Provided text:
The lucky ones had chickens & a little vegetable garden striving to grow with little water. One family shared cucumbers with us the father had gotten from his work. In their window hung a blanket our children help make in VBS at home many years ago. I remember us all sitting on the floors in circles making them. Many of those kids are here today. It makes them so happy to see the blanket being used.
Perhaps the hardest day for many of us to witness. But the faith of these families made me think of what is in store for them one day and never has Revelations 21:4 meant so much to me. “And He will wipe away every tear from their eyes, and there will no longer be any death, there will no longer be any mourning or crying or pain, the first things have passed away.”
But they are not sad people who pity themselves. This is their world. Their story is everyone else’s story too.
We had two vans driving us around. One we rode and one with the Mexican teens. After our first visit I noticed a few of our teens get on the Mexican van and with each additional visit more and more rode with them. I loved witnessing their courage.
Construction day was another of our service days. Each team spent a day working on a house that we would complete in 4 days.
It was hot, dry and dusty. Challenges were met on every front. Generator not working, or the exact tool not on hand, and finally the second bus breaking down. No one was deterred as hand saws replaced the power tools and everyone pulled together even more so. It’s the way it is here.
The family of 7 watched from the doorway of their cardboard house as our team put a door, roof and 2 windows in their new house. Lunch was delivered by the kitchen crew. Children from all around came to eat as well. Each of us seeking shade to enjoy our meal crawled in the vans, trailers & bus. I didn’t eat my bread so I shared it with the hungry dog sleeping under the bus. He wagged his tail stirring up dust. Gratefulness in his eyes. Later, I saw a teen give him water in a cup.
The afternoon ended with me throwing up in a ditch across the road from our construction site. A little boy walked up to see what I was doing. He was eating a ziplock bag of Cheetos. Wished I knew the word for sick in Spanish. Luckily this passed and left me with a fever for the long night but thankful to all the prayers lifted up for me as I tried not to dwell on the possibilities of what ailed me.
I awoke to feel much better and now I sit as I write this on the porch of our oasis. The shade and breeze my company. I think now as the buses & vans drive out of what they will encounter today, whose life will be touched and who will be lifted up in His name.
Some images will never be forgotten ever. Kim carrying a big box through the airport that had rolls of irrigation supplies to make hula hoops for the children, an idea his daughter Sarah saw on Pinterest, the little dirty hands reaching thru the fence for beanie babies brought by Cassie, my son and husband both using hand saws simultaneously, one on the roof and one on the ground, and Mishka sawing a third for their window. And Michele playing 4 square with the children as though it was the best game ever, and the huge smile of the star soccer player being encouraged by his friends as they chant his name to join the game after the “Americans” scored. Or the joy in Missy’s face after visiting an elementary school & sharing her experience with me. And Diana’s good morning smile as she served breakfast, finally being on a trip with the teens she serves everyday. These things and many more quiet moments I will always cherish as I saw God working through us.
As our week in the San Quentin community came to a close so did the construction of the house. The family that received this house, were chosen by the members of the church because of their needs. They currently live in a cardboard house with no roof.

Stored data:
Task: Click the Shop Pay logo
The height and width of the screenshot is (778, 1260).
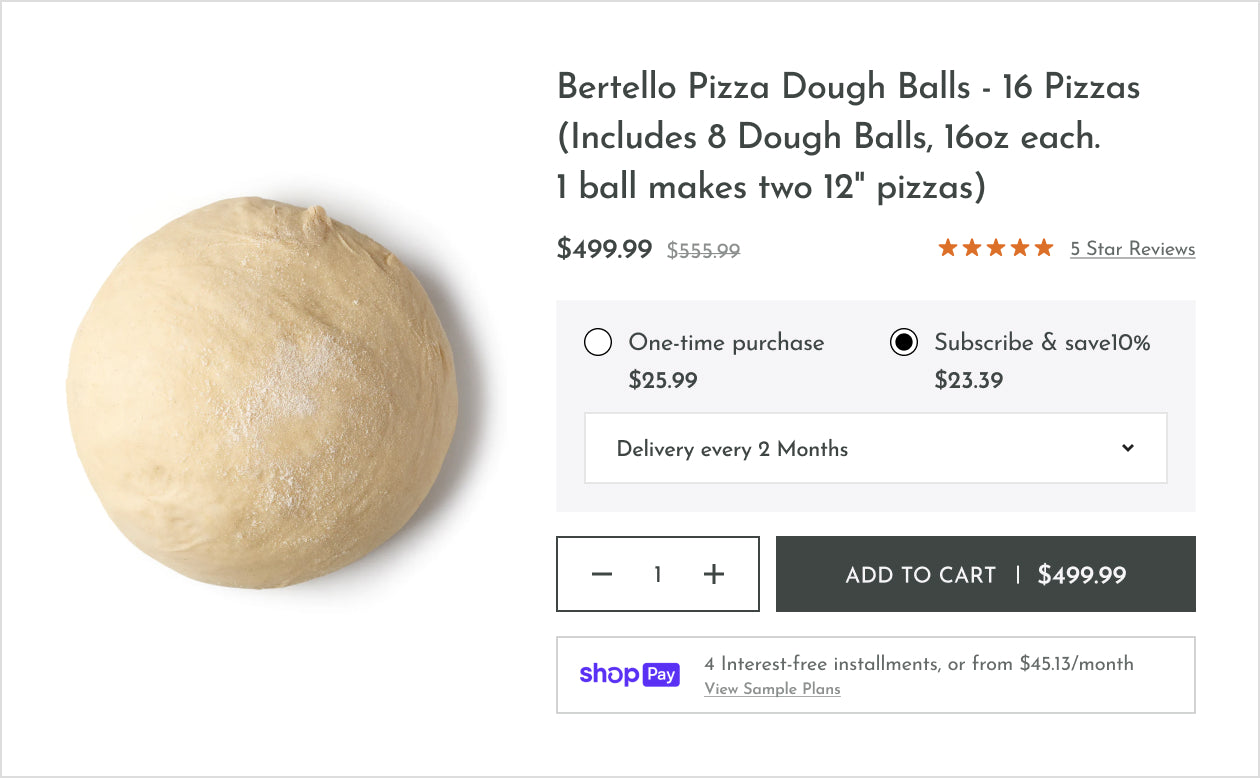Action: 629,674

Given exercise 1: In the mission trip account, how many days did the teams take to complete the house?
Given exercise 2: Please extend the mission trip account, beginning right after its last sentence.

Final result 1: 4 days.

Final result 2:
Their story is like many others living here. They rise and go to work at 530 riding one hour both ways. The mom rises at 330 to build a fire and cook food for them and the children. The oldest daughter no longer goes to school so she can care for the youngest. The parents now harvest onions. 75 lbs in a bag for which they are paid 30 cents a bag. They harvest 60 bags a day. When the crop is finished they await until the another crop is ready. Being out of work some weeks. While we worked I watched Gabriella wash laundry with a scrub brush and pan of water and hang them out on the line.
Our team donated money, unplanned, from our own pockets to buy this family mattresses and a used gas stove. A small group met to deliver these items to them. Building them bunk beds and a bed frame from the leftover wood, their used mattresses were brought into their house and she learned how to use her stove.
I was present in the evening, in a small circle as their home was finally finished and I heard my son pray over them. The trip was completely worth this moment.
Tonight the parents will not have to sleep on the floor. In the morning Gabriella will not have to build a fire.
The next morning our entire group came to the house to see the finished house and to dedicate the house and to bid them goodbye as we headed North to Ensenada. Pictures were taken, the children showed off their beds, and the stove had been used. Matt had been the spearhead on the construction site and he opened his bible and read.
May the God of hope fill you with all joy and peace as you trust in him, so that you may overflow with hope by the power of the Holy Spirit. Romans 15:13
Matt placed the keys to the house in Gabriella’s hands. As my turn came to hug her tightly, I took this picture of the shiny new keys in her sweet brown hand. God is good.
We all spread out over the house and laid our hands on it and prayed. Prayed for their future and their health, their faithfulness and their family. I touched their beds in prayer and her stove in prayer. Powerful morning on this desert. It was holy.
I can’t apologize for the length of this post nor my thoughts. My emotions flooded out when I wrote these thoughts while there. I respect those that have been making this trip for years and years. It is a difficult one. The traveling itself is hard, but I regret not making this trip sooner.
As we drove into Baja on the mountain side was a large cleared area with rocks spelling out Romans 10:9 and I looked it up while on the bus ride. “If you declare with your mouth “Jesus is Lord” and believe in your heart that God raised him from the dead, you will be saved.” My prayer is our actions and words this week declared to those we served that we believe Jesus is Lord.